_PROBLEM DETAILS_.
Please restate, exactly as written, the lines running from the beginning of the material through the line that has "Click the Last" in it.

· · · ·

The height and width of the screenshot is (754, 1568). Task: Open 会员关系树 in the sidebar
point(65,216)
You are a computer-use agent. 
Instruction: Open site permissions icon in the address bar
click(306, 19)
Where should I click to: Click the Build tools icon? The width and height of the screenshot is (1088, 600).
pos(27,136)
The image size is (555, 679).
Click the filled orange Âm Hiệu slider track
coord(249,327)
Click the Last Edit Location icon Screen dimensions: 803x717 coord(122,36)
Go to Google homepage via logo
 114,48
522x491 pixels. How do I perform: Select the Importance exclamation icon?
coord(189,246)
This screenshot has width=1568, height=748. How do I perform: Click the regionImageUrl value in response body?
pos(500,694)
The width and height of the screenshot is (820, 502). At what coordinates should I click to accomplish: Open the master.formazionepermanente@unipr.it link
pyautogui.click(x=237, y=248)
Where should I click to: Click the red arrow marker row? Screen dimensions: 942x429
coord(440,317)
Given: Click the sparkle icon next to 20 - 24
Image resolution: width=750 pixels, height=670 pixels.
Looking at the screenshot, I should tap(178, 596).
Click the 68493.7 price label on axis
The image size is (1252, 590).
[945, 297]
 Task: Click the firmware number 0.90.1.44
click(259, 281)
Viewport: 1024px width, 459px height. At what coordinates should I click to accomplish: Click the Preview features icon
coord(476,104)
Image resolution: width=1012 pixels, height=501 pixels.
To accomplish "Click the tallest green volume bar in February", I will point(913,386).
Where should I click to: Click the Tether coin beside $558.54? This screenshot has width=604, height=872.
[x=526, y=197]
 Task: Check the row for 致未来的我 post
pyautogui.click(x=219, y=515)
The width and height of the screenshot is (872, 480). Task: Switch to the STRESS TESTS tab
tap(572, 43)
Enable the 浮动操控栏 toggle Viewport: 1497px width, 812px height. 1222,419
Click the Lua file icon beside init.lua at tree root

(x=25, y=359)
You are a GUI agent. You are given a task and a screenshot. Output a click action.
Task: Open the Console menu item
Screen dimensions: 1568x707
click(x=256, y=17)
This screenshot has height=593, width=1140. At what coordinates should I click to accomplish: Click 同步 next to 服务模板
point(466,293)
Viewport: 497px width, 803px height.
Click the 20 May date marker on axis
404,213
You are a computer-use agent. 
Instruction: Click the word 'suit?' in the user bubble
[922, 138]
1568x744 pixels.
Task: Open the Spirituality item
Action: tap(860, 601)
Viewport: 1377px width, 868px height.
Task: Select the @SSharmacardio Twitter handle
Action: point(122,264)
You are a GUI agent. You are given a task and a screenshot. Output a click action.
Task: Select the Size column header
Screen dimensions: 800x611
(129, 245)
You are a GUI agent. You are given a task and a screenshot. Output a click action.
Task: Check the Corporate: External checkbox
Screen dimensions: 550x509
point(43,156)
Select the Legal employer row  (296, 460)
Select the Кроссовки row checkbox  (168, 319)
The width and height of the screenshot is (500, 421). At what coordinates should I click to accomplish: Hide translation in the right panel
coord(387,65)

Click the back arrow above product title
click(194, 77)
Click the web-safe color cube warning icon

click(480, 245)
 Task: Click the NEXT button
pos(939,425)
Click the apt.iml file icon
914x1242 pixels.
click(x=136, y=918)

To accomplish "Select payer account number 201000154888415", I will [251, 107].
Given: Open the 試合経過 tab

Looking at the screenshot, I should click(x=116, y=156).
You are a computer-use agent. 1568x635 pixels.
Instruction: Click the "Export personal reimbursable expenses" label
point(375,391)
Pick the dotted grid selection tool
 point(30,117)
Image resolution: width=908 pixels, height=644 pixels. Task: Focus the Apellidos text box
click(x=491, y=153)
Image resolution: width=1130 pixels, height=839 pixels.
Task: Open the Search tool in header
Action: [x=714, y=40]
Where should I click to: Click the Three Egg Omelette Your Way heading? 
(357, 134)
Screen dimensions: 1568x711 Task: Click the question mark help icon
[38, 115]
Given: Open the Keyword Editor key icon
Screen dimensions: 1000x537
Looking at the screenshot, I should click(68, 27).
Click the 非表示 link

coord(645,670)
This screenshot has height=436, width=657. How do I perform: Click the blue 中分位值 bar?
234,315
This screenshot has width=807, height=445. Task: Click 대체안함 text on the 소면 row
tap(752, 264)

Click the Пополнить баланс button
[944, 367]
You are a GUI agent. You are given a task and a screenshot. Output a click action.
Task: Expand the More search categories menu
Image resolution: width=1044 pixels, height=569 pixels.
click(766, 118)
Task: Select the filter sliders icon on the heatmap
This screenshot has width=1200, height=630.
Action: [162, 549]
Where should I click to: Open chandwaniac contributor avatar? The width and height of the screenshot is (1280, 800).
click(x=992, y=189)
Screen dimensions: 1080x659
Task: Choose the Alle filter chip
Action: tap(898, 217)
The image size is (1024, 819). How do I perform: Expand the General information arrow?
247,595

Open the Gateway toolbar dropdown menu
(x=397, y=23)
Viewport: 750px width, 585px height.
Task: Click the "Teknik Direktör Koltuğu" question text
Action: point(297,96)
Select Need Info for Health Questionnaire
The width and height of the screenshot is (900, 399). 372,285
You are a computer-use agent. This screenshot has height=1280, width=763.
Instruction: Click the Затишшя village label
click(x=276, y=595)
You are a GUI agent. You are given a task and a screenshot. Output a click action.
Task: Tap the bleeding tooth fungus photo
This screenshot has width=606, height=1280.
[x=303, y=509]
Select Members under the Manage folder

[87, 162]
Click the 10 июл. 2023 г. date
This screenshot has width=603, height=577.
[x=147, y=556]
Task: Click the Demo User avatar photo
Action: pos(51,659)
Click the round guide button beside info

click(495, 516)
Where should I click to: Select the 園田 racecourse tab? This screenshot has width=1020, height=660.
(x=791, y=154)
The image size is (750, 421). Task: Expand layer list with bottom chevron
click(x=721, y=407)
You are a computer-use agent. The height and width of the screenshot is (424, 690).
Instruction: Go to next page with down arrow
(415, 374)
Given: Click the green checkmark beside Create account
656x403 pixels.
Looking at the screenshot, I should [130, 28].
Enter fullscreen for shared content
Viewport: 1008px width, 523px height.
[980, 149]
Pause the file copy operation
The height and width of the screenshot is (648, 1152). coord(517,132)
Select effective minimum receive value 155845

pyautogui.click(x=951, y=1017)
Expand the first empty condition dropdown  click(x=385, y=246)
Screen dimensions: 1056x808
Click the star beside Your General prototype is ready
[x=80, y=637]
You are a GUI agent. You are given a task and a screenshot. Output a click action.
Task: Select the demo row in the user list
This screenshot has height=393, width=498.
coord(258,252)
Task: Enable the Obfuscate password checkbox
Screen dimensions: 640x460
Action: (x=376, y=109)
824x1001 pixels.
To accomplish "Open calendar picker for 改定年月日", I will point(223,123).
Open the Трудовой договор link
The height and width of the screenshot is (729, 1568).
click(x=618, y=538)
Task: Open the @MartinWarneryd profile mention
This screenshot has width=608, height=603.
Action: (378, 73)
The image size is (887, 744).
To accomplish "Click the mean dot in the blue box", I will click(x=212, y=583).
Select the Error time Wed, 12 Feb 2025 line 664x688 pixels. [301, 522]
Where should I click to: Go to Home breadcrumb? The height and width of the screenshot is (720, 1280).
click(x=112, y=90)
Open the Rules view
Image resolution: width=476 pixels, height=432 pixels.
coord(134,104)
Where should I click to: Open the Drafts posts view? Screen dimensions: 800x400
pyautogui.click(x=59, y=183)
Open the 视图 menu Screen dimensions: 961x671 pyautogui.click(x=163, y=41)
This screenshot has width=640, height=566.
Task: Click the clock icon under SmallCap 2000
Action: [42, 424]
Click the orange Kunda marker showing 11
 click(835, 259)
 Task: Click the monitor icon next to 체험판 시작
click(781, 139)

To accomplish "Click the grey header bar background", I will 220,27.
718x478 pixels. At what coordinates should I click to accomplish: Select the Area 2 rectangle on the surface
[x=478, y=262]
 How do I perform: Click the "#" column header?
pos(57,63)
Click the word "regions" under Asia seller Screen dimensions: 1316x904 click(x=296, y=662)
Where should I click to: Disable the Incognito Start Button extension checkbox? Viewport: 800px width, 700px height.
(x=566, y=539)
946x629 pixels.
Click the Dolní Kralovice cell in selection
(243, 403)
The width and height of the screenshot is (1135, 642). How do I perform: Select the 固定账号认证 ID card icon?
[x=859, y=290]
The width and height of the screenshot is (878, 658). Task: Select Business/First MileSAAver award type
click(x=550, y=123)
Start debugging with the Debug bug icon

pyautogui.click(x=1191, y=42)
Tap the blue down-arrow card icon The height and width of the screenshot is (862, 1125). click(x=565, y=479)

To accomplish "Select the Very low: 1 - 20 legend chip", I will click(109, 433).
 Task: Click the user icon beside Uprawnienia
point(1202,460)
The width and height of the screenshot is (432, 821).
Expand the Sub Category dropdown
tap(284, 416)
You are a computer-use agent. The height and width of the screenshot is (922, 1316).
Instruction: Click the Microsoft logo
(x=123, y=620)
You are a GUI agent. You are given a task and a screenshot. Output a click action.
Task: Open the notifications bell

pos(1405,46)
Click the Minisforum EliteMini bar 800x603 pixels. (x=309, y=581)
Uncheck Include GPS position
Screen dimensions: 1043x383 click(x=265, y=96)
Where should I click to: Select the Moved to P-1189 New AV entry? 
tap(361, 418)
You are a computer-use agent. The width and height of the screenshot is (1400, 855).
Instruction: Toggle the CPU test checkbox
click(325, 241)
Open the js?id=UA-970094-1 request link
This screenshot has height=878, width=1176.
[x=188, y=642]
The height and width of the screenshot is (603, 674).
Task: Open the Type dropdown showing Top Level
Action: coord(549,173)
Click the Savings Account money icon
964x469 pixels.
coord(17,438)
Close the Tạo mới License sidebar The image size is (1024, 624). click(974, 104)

· · · ·

_ANSWER SPACE_.
The height and width of the screenshot is (754, 1568). Task: Open 会员关系树 in the sidebar
point(65,216)
You are a computer-use agent. 
Instruction: Open site permissions icon in the address bar
click(306, 19)
Where should I click to: Click the Build tools icon? The width and height of the screenshot is (1088, 600).
pos(27,136)
The image size is (555, 679).
Click the filled orange Âm Hiệu slider track
coord(249,327)
Click the Last Edit Location icon Screen dimensions: 803x717 coord(122,36)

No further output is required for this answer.